Danson Chetambe

Personal information
- Full name: Danson Namasaka Chetambe
- Date of birth: 25 August 1995 (age 29)
- Position(s): Central midfielder

Youth career
- Firm United

Senior career*
- Years: Team / Apps / (Gls)
- Border Lions
- Busia United
- 0000–2019: Zoo Kericho
- 2019–: Bandari

International career^{‡}
- 2021–: Kenya / 2 / (0)

= Danson Chetambe =

Kenyan footballer (born 1995)

Danson Namasaka Chetambe (born 25 August 1995) is a Kenyan footballer who plays as a central midfielder for Bandari and the Kenya national football team.

==Club career==
Chetambe grew up in Teso, Busia County. He played youth football for Firm United before playing senior football with Border Lions, Busia United and Zoo Kericho. He won promotion with Zoo to the Kenyan Premier League in 2017.

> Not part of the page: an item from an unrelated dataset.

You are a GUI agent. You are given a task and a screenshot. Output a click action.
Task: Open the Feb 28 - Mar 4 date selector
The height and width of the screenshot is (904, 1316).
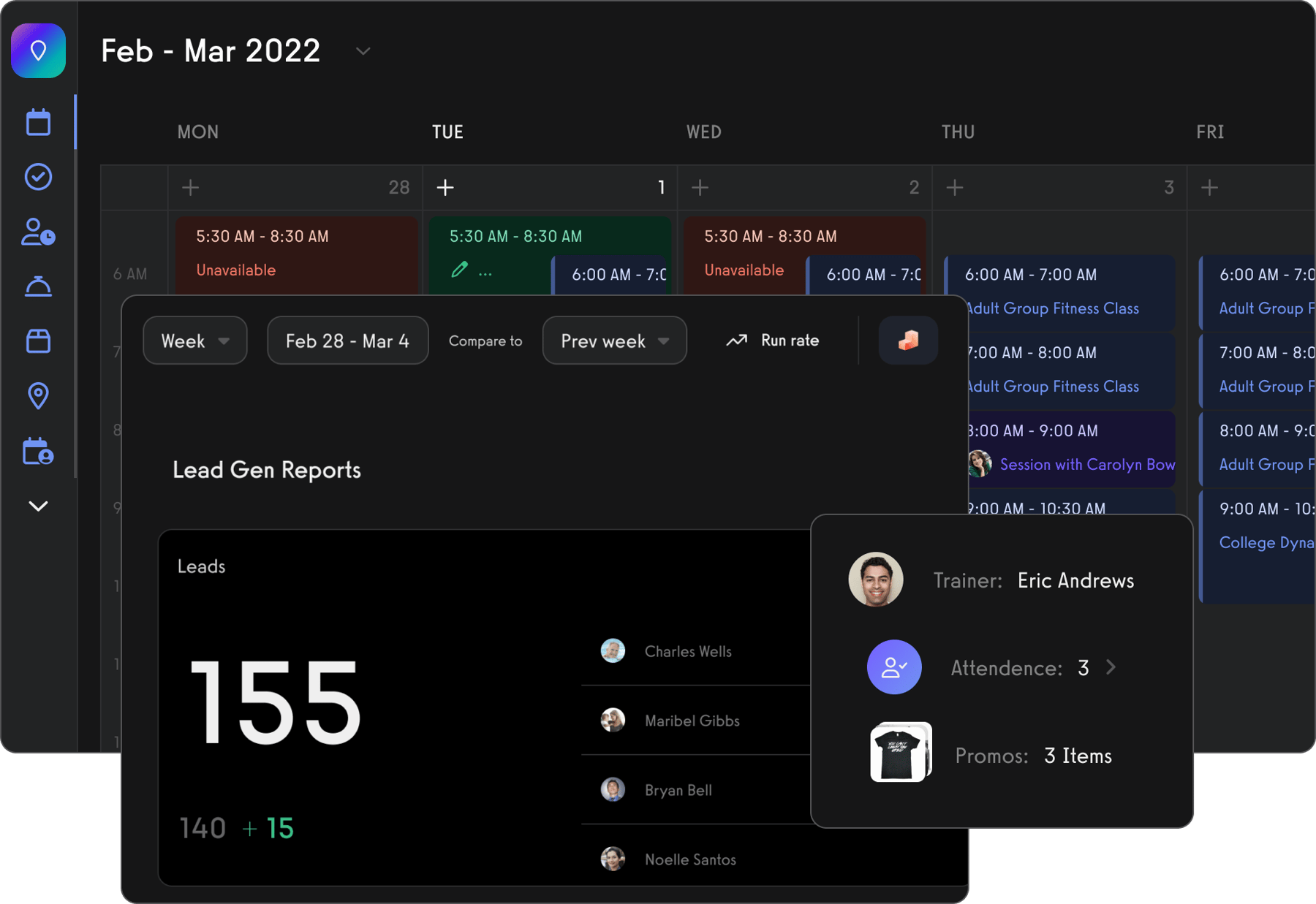point(347,341)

In June 2019, Chetambe signed for Bandari, with himself stating that he wished to "help the team win titles this season".

==International career==
He received his first call-up to the Kenya national football team in March 2021. He made his debut for Kenya on 13 March 2021 in a match against South Sudan and provided the assist for the only goal of the game as Kenya won 1–0.

==Style of play==
Chetambe plays as a central midfielder and has been described as a playmaker.

==Personal life==
He is the older brother of fellow footballers Edwin and Erick Nakamasaka.